### Passage
——

As we all know, proteins are the material basis of all living systems, intimately involved in every physiological process from triggering an immune response to signal processing in the brain.
Protein design relies on the precise simulation of the macromolecular model. Based on the relationship between protein structure and function, the technology means of various disciplines are comprehensively applied to obtain new proteins with better performance than natural proteins. Different from modifying natural proteins as seen in conventional protein design, de novo protein design seeks to construct protein molecules from scratch, with specific structure and function. Therefore it is regarded as a difficult problem.
Zibo Chen embarked on a quest to engineer modular interactions into designed proteins under the supervision of leading researchers in protein design, Dr. David Baker and Dr. Frank DiMaio, during his Ph.D. study at the University of Washington.
By precisely designing the buried hydrogen bond network of proteins to achieve binding specificity between proteins (similar to the binding properties of base-pairing of A-T/G-C in DNA), he succeeded in designing and verifying highly specific protein homo- and hetero-dimers from scratch, both of which are not found in nature. This is the first time in the field anyone has engineered such novel interaction modalities (the protein equivalent of DNA base pairing) into proteins.
Additionally, Zibo Chen successfully self-assembled 2D materials with designed protein building blocks during his PhD research and demonstrated how a single protein building block could be designed into two different array geometries by modularly optimizing the sequences at the binding interface. This work opens the door to the creation of programmable protein-based materials.
We believe that his research will provide a programmable, customizable toolbox in the field of synthetic biology, especially in the design of cellular pathways from the ground up, and will play a huge role in human health and new materials.

——

### Required work
A. According to the passage on protein design, at which university did Zibo Chen carry out his Ph.D. study?
B. Change "natural proteins" to "native proteins" in the protein design passage, giving again everything from "As we all know, proteins" down to "a difficult problem.".

——

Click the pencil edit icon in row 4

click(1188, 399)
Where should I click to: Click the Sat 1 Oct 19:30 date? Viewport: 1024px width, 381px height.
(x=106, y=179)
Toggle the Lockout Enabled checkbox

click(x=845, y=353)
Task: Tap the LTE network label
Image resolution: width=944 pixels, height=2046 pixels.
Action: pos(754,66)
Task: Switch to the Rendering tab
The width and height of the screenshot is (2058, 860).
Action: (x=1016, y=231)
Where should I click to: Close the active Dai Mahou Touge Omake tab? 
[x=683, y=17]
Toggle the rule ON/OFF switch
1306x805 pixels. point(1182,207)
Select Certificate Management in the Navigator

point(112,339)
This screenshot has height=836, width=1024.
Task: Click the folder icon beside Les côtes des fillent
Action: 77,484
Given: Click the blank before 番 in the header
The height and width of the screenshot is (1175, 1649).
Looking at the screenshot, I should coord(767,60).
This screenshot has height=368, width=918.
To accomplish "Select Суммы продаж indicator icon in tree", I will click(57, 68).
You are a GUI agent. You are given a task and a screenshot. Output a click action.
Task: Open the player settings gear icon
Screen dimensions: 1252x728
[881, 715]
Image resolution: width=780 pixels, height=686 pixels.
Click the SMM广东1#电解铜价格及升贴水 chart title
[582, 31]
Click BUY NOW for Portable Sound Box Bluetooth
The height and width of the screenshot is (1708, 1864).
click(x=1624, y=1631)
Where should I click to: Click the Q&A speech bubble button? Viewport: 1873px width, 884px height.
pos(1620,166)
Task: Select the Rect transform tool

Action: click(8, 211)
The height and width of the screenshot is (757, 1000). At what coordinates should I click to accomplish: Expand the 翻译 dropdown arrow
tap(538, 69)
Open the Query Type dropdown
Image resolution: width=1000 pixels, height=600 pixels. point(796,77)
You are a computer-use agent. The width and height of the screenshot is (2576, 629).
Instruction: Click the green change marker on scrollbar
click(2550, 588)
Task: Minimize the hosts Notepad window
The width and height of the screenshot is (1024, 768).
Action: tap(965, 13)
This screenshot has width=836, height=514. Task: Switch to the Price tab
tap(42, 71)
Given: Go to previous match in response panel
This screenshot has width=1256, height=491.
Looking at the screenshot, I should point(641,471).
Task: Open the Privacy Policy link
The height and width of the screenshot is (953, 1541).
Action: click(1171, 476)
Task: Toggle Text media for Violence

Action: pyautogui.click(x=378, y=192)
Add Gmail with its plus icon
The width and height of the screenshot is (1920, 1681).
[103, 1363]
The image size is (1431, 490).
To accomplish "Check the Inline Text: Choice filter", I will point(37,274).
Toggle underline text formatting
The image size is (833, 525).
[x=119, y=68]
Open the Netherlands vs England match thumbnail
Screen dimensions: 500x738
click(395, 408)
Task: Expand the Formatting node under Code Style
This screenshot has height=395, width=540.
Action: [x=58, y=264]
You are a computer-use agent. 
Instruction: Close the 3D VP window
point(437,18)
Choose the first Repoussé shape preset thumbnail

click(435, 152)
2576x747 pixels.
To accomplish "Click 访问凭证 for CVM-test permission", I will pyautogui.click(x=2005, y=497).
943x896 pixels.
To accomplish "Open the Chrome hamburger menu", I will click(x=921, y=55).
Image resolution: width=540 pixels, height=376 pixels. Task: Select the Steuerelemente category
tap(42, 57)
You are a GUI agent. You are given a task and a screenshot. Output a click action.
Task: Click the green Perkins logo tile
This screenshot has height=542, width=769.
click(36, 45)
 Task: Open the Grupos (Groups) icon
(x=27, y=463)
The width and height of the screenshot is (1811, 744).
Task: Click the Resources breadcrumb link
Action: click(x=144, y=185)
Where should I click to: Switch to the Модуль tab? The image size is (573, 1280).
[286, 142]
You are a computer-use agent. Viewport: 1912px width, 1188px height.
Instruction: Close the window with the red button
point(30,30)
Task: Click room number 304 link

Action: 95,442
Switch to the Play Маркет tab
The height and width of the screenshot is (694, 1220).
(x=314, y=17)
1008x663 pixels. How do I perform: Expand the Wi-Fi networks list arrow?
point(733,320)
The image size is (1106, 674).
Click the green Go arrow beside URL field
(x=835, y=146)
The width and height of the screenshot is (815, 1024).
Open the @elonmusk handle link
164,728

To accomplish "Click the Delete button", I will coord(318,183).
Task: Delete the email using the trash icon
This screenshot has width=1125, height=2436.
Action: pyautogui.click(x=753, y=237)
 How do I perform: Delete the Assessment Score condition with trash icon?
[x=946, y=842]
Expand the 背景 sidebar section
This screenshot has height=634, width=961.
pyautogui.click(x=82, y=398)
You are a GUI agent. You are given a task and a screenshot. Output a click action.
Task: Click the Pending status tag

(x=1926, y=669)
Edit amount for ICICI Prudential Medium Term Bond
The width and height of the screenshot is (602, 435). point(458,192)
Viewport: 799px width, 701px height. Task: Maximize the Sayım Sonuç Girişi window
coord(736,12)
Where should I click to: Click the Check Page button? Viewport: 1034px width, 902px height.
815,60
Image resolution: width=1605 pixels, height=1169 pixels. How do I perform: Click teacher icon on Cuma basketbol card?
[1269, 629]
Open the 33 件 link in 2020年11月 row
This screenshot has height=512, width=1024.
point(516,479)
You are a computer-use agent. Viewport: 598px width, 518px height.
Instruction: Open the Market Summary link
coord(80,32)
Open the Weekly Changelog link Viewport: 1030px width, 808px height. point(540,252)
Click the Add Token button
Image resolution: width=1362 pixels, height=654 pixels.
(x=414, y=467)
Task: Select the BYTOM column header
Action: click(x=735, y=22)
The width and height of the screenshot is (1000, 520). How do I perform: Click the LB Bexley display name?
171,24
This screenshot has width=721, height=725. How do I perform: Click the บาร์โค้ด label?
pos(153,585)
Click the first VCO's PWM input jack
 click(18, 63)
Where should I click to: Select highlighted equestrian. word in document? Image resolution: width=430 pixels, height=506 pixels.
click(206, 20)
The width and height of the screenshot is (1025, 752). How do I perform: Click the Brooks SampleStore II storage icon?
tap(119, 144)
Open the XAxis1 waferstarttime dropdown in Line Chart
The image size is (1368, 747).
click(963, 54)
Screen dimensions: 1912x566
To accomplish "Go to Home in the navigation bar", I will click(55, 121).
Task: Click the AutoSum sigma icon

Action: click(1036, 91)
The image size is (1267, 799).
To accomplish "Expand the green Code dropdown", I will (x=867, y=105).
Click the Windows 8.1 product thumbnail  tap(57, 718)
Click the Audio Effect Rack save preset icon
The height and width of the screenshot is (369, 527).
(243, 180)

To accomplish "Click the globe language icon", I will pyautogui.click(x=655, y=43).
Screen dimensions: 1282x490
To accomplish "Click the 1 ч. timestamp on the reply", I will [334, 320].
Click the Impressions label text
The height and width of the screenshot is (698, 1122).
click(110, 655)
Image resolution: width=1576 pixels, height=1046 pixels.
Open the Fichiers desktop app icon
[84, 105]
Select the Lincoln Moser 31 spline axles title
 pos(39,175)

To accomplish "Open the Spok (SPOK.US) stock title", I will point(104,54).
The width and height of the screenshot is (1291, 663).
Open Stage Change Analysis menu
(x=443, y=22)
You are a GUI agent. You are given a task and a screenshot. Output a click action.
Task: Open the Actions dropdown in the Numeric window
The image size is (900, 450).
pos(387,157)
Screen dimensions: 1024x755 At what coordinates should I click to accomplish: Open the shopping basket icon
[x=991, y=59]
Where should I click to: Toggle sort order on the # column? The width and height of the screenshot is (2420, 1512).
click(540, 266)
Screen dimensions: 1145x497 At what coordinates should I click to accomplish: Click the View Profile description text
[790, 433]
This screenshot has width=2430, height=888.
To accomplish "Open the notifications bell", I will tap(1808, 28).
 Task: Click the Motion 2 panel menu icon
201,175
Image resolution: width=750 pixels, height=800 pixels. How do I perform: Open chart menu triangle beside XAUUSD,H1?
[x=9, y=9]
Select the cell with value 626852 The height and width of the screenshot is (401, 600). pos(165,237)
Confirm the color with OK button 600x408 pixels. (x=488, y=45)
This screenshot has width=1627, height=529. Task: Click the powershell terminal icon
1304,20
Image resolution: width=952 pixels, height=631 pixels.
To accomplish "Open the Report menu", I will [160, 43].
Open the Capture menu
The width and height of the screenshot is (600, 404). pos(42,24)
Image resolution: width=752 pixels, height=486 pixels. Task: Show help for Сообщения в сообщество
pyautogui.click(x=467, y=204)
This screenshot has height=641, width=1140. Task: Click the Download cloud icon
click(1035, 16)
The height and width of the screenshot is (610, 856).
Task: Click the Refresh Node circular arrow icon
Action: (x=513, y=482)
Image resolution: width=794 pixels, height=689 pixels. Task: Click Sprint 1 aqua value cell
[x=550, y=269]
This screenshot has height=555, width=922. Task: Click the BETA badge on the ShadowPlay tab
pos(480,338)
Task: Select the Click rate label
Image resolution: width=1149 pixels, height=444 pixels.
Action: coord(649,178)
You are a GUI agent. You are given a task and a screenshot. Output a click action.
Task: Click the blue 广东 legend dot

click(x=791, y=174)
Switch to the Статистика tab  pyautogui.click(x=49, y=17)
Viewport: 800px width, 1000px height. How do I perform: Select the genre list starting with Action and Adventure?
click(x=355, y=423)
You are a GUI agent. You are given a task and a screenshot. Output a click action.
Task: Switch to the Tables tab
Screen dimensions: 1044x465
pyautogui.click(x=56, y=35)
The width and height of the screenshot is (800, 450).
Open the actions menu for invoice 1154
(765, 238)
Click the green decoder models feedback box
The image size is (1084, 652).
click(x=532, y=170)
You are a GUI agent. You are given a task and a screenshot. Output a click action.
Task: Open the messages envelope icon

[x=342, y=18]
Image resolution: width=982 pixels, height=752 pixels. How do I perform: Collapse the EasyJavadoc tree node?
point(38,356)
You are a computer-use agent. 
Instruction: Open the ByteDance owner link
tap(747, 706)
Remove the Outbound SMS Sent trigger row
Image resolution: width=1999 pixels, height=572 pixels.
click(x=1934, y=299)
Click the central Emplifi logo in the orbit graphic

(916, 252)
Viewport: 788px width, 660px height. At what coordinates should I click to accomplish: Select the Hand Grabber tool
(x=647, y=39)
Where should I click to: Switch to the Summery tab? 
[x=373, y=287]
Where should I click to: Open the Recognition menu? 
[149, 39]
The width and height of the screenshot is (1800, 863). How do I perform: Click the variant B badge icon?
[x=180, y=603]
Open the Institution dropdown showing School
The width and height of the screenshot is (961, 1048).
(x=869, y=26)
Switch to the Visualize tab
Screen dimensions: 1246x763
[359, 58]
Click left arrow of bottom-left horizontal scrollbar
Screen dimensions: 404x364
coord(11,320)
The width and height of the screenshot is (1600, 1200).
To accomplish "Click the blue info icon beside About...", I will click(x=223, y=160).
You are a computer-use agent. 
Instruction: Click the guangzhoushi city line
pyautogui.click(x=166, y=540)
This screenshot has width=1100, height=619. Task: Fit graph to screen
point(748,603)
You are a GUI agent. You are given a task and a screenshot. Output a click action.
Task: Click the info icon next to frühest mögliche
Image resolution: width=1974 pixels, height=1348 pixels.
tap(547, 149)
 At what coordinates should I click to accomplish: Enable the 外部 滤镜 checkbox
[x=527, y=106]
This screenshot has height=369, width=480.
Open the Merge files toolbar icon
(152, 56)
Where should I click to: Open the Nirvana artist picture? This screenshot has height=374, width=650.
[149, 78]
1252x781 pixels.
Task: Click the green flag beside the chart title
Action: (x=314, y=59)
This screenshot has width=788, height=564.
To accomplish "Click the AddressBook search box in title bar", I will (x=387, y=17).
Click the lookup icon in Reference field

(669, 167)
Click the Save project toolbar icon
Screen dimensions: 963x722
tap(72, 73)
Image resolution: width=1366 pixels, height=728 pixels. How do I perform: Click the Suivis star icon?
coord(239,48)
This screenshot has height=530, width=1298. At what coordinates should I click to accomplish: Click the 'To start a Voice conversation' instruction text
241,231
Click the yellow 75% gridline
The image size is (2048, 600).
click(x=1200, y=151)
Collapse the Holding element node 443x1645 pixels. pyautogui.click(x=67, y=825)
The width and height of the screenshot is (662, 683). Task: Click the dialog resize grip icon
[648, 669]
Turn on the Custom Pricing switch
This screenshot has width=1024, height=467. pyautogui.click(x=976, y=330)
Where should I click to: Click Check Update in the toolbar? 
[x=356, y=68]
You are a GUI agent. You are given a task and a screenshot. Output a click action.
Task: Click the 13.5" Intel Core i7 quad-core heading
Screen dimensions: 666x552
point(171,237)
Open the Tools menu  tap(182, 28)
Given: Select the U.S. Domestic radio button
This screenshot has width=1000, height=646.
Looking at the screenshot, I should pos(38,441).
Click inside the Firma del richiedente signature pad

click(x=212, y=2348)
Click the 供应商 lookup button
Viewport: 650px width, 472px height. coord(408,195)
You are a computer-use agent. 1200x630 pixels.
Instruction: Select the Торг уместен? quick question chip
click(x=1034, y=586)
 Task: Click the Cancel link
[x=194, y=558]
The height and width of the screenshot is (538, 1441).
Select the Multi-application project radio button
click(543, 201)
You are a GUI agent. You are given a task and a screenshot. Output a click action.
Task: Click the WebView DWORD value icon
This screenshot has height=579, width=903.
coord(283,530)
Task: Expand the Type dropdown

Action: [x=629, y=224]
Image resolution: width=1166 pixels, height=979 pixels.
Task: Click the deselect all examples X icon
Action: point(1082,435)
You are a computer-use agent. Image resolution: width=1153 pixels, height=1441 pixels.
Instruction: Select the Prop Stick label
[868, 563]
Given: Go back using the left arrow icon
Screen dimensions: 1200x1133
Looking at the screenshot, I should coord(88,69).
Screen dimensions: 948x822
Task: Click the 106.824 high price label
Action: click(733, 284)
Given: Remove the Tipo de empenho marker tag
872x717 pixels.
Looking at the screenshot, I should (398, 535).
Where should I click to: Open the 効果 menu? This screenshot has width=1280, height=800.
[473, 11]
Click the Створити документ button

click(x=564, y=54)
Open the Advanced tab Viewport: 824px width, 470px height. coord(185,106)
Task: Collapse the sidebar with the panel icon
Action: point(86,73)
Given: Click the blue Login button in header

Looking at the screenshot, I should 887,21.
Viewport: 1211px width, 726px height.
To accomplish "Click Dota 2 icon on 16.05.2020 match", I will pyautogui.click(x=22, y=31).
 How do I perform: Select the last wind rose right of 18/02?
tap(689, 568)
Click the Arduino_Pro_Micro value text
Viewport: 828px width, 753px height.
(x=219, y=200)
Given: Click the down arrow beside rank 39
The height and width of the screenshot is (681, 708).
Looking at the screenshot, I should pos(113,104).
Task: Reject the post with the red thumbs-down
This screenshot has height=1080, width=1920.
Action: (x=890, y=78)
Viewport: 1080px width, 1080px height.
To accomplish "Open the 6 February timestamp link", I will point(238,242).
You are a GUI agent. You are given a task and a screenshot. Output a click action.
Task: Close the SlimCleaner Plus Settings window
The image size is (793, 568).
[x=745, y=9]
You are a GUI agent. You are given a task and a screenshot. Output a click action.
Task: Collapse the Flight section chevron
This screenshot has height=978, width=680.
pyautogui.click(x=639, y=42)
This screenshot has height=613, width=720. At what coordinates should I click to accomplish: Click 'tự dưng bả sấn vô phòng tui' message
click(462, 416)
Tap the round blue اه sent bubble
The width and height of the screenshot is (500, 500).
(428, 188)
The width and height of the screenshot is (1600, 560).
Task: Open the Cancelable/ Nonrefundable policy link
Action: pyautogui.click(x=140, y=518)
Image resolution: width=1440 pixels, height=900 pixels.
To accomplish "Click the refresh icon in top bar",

——

### Solutions to the problems
A. The University of Washington.

B.
As we all know, proteins are the material basis of all living systems, intimately involved in every physiological process from triggering an immune response to signal processing in the brain.
Protein design relies on the precise simulation of the macromolecular model. Based on the relationship between protein structure and function, the technology means of various disciplines are comprehensively applied to obtain new proteins with better performance than native proteins. Different from modifying native proteins as seen in conventional protein design, de novo protein design seeks to construct protein molecules from scratch, with specific structure and function. Therefore it is regarded as a difficult problem.